Task objective
The answer is a stretch of the material below, returned exactly: the line containing "The height and", the line containing "You are a computer-use agent. This", and all lines between.

Data for this exercise
● ● ● ● ●

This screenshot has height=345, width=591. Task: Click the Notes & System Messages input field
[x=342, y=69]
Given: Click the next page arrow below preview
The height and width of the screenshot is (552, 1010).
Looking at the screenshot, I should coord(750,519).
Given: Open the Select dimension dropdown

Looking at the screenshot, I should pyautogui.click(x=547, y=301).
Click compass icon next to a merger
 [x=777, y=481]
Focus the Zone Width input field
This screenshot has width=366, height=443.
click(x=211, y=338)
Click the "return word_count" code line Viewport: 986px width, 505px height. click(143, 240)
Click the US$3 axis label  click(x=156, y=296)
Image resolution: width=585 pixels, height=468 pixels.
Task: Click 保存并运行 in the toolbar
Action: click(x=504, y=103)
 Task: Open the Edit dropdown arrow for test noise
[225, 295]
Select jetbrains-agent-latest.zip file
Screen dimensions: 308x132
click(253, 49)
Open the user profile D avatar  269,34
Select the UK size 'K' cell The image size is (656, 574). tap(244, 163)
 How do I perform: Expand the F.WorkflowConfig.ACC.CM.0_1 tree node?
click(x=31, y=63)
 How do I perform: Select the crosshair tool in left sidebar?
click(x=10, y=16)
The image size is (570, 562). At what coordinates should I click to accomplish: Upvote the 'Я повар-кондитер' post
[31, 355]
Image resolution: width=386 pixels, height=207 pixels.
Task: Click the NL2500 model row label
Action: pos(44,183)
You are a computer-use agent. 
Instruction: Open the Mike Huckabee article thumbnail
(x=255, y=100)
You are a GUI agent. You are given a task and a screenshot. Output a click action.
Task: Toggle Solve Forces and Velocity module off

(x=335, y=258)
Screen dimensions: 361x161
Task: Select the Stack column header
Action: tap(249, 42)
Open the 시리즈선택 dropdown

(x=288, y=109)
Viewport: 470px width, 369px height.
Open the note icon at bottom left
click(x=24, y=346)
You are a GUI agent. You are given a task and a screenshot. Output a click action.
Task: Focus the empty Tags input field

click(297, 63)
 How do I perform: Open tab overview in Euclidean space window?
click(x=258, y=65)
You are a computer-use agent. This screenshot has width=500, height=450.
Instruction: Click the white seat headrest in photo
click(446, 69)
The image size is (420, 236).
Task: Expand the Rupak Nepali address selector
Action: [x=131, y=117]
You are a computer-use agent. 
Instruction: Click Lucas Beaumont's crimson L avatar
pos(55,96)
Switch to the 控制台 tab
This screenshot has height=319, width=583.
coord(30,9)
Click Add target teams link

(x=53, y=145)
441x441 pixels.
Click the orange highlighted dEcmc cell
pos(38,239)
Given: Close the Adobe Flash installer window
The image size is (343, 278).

● ● ● ● ●

Solution below
The height and width of the screenshot is (552, 1010).
Looking at the screenshot, I should coord(750,519).
Given: Open the Select dimension dropdown

Looking at the screenshot, I should pyautogui.click(x=547, y=301).
Click compass icon next to a merger
 [x=777, y=481]
Focus the Zone Width input field
This screenshot has width=366, height=443.
click(x=211, y=338)
Click the "return word_count" code line Viewport: 986px width, 505px height. click(143, 240)
Click the US$3 axis label  click(x=156, y=296)
Image resolution: width=585 pixels, height=468 pixels.
Task: Click 保存并运行 in the toolbar
Action: click(x=504, y=103)
 Task: Open the Edit dropdown arrow for test noise
[225, 295]
Select jetbrains-agent-latest.zip file
Screen dimensions: 308x132
click(253, 49)
Open the user profile D avatar  269,34
Select the UK size 'K' cell The image size is (656, 574). tap(244, 163)
 How do I perform: Expand the F.WorkflowConfig.ACC.CM.0_1 tree node?
click(x=31, y=63)
 How do I perform: Select the crosshair tool in left sidebar?
click(x=10, y=16)
The image size is (570, 562). At what coordinates should I click to accomplish: Upvote the 'Я повар-кондитер' post
[31, 355]
Image resolution: width=386 pixels, height=207 pixels.
Task: Click the NL2500 model row label
Action: pos(44,183)
You are a computer-use agent. 
Instruction: Open the Mike Huckabee article thumbnail
(x=255, y=100)
You are a GUI agent. You are given a task and a screenshot. Output a click action.
Task: Toggle Solve Forces and Velocity module off

(x=335, y=258)
Screen dimensions: 361x161
Task: Select the Stack column header
Action: tap(249, 42)
Open the 시리즈선택 dropdown

(x=288, y=109)
Viewport: 470px width, 369px height.
Open the note icon at bottom left
click(x=24, y=346)
You are a GUI agent. You are given a task and a screenshot. Output a click action.
Task: Focus the empty Tags input field

click(297, 63)
 How do I perform: Open tab overview in Euclidean space window?
click(x=258, y=65)
You are a computer-use agent. This screenshot has width=500, height=450.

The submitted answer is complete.